Over fifteen years, two lawsuits, numerous FOIA requests and eight Corps Colonels later, the FEIS is yet to be published. We are calling on the Corps to publish the FEIS and Record of Decision (ROD) prior to yet another change in federal administrations. The recent actions by the Obama and Trudeau Administrations discussed above only serve to increase the urgency of this request.
We are asking the Corps to release the long overdue FEIS, the evaluation of whether the permit for the second dock allows for future increases in crude oil tanker traffic and a determination of the necessary permit conditions restricting its use to be in compliance with the Magnuson Amendment. The determination of whether and to what extent, the new dock “will or may result in any increase in the volume of crude oil capable of being handled at any such facility” can easily be made if the Corps’ accepts the findings in the DEIS that BP has already exceeded the maximum number of tankers that called on the refinery when only one dock was in operation.
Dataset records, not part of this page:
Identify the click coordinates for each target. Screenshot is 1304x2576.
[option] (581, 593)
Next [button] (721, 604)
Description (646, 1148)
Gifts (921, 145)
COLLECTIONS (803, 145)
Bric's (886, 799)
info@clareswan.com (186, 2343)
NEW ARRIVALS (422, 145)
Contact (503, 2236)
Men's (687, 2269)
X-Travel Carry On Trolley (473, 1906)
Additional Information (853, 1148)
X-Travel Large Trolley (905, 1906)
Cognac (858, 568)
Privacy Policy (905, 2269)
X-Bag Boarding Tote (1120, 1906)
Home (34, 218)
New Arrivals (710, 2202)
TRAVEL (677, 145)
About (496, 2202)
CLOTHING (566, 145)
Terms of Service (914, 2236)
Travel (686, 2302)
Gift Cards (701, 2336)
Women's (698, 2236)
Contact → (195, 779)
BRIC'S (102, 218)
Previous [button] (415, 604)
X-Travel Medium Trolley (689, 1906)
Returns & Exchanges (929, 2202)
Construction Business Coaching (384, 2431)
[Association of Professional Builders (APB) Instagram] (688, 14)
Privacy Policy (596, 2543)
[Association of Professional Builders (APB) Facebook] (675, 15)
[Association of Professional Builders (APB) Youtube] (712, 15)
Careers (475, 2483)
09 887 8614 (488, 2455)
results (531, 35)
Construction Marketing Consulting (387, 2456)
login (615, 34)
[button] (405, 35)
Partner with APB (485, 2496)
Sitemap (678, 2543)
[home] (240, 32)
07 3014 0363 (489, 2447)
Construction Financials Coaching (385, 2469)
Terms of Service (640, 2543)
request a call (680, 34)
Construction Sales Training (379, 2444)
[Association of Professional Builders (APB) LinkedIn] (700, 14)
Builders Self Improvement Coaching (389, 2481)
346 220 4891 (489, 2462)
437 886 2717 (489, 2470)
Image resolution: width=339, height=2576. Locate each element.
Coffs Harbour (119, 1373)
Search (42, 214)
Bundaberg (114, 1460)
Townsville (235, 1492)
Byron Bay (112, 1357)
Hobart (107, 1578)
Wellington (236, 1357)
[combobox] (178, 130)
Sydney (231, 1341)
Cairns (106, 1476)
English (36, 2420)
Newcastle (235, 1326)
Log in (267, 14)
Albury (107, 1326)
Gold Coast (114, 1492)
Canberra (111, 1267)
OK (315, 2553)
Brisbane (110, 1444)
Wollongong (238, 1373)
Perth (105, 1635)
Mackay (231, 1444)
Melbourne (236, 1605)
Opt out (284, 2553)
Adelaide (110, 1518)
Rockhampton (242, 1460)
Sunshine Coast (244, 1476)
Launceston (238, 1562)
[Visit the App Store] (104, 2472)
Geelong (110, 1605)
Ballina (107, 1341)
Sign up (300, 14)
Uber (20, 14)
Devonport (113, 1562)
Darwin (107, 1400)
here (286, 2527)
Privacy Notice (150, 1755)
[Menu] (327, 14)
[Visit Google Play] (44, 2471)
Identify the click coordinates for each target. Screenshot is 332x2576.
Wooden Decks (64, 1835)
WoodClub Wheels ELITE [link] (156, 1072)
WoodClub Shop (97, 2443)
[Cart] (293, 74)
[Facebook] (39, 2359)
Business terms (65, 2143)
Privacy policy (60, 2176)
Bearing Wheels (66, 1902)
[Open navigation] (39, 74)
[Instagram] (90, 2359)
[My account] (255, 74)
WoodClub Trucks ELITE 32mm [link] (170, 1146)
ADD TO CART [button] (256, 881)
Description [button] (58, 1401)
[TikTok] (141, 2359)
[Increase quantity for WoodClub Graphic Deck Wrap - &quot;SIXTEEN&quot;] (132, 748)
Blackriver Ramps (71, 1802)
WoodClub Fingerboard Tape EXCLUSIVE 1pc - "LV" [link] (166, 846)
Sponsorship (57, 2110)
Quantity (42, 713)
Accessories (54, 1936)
Even without the existing documentation, there is clearly the potential for it to be used for that purpose in the future.
The Corps’ NEPA process has dragged on for far too long. There is ample evidence in the docket, including the Draft EIS, for the Corps to make a ROD regarding its permits compliance with the Magnuson Amendment prior to completion of the FEIS. Given the importance of the Corps’ determination and its failure to issue final environmental review documents, we may be forced to consider filing litigation in 2017 challenging the Corps’ unreasonable delay. We hope such a step will be unnecessary.
We ask that that the Corps uphold its obligations for due process and transparency by publishing the FEIS and ROD with appropriate permit conditions to assure that BP’s lease enables it to continue to conduct business without putting the Salish Sea at risk of oil spills or violating the Magnuson Amendment.
Thank you for agreeing to meet with representatives of our groups on January 4th. We hope that you can reply to this letter beforehand to maximize the productivity of that conversation.
Fred Felleman, NW Consultant, Friends of the Earth
Crina Hoyer, Executive Director, RE Sources for Sustainable Communities
Matt Krogh, Director, Extreme Oil Campaign, STAND.earth
Chris Wilke, Executive Director and Puget Soundkeeper, Puget Soundkeeper Alliance
Rebecca Ponzio, Oil Campaign Director, Washington Environmental Council
Stephanie Buffum, Executive Director, Friends of the San Juans
San Olson, Officer, San Juans Alliance
Tom Glade, President, Evergreen Islands
Jayne Freudenberger, Co-President, League of Women Voters of Bellingham/Whatcom County
Terry Wechsler, Esq., Co-founder, Protect Whatcom
Chris Wierzbiki, Interim Director, Futurewise
Laura Ackerman, Oil Policy Director, The Lands Council
Emily Johnston, President, 350 Seattle
Arthur (R.D.) Grunbaum, President, Friends of Grays Harbor (FOGH)
Arnie Martin, Chapter President, Grays Harbor Audubon Society
Alona and Don Steinke, Community Organizers, Vancouver, Washington
Regna Merritt, Director, Healthy Climate Program, Oregon Physicians for Social Responsibility
Cc: Brigadier General Scott A. Spellmon
United States Senator Patty Murray
United States Senator Maria Cantwell
Congresswoman Susan Delbene
Governor Jay Inslee
Lummi Nation Tribal Chairman Tim Ballew
State Senator Kevin Ranker
Whatcom County Councilmember Carl Weimer
[iv] Ocean Advocates, et al. v. U.S. Army Corps of Engineers; 402 F.3d 846 (9th Cir., 2005).
Fred Felleman, MSc. is the NW Consultant for Friends of the Earth. He has spent over 25 years working to conserve the Pacific Northwest’s marine environment through research, photography and advocacy. He was elected to the Seattle Port Commission in November 2015.